■ GOAL OF THE EXERCISE
Begin at the line that contains "name wrf-nmm_v3.9.1 e3km" and stop after the line that contains "point(208,333)", then write those lines out again in full, requests included. Scale each coordinate in the answers by 1.15 and round it to a whole number, with halves rounded up, leaving every other part of the lines unchanged.

Stored items:
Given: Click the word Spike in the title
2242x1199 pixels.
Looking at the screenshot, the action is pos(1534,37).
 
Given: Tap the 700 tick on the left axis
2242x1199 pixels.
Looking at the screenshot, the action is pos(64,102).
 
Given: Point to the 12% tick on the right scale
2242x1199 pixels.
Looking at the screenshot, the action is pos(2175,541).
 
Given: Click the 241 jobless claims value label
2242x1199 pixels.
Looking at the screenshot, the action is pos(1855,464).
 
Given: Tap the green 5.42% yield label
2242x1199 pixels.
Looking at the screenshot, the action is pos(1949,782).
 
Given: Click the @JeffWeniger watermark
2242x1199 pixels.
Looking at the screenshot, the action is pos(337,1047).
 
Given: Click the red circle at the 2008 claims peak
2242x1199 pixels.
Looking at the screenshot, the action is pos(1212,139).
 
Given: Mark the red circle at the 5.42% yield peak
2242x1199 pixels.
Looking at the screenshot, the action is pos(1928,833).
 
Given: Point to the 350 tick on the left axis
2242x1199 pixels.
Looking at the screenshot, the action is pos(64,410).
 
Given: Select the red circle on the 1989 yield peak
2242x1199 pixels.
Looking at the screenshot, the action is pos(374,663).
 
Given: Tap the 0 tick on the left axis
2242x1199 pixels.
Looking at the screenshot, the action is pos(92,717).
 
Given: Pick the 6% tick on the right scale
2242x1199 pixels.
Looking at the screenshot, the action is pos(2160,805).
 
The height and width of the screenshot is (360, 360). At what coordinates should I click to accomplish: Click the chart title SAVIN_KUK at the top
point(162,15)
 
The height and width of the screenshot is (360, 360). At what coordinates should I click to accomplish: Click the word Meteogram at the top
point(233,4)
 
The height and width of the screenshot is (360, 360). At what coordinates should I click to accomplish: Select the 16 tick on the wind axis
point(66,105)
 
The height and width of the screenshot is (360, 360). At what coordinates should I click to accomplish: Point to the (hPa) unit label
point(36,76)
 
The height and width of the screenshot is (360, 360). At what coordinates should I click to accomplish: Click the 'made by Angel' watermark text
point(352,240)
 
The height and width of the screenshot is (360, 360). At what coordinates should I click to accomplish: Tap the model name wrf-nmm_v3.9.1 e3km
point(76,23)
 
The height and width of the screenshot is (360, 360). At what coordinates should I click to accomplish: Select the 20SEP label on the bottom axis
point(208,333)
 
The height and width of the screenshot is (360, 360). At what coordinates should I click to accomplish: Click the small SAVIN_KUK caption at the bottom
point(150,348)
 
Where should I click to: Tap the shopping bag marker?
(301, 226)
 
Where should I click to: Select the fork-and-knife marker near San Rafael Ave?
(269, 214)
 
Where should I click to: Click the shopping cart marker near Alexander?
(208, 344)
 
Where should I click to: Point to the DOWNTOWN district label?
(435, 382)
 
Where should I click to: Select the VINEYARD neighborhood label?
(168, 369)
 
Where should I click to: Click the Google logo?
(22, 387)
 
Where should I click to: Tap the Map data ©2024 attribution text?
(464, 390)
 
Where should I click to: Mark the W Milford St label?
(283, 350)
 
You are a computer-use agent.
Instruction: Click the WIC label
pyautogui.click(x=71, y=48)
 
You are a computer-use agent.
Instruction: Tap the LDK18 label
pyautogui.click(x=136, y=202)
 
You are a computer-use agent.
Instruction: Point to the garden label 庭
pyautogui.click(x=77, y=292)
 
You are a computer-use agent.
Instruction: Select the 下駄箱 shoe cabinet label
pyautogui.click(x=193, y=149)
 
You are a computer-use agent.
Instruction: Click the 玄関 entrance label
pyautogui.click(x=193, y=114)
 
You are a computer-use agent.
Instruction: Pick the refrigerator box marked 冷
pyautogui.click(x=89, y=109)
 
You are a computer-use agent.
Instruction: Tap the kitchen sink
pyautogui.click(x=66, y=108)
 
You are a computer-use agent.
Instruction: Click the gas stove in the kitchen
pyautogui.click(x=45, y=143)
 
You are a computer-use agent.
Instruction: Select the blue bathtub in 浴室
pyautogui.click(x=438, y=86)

■ CORRECT RESULT
The height and width of the screenshot is (360, 360). At what coordinates should I click to accomplish: Tap the model name wrf-nmm_v3.9.1 e3km
point(87,26)
 
The height and width of the screenshot is (360, 360). At what coordinates should I click to accomplish: Select the 20SEP label on the bottom axis
point(239,383)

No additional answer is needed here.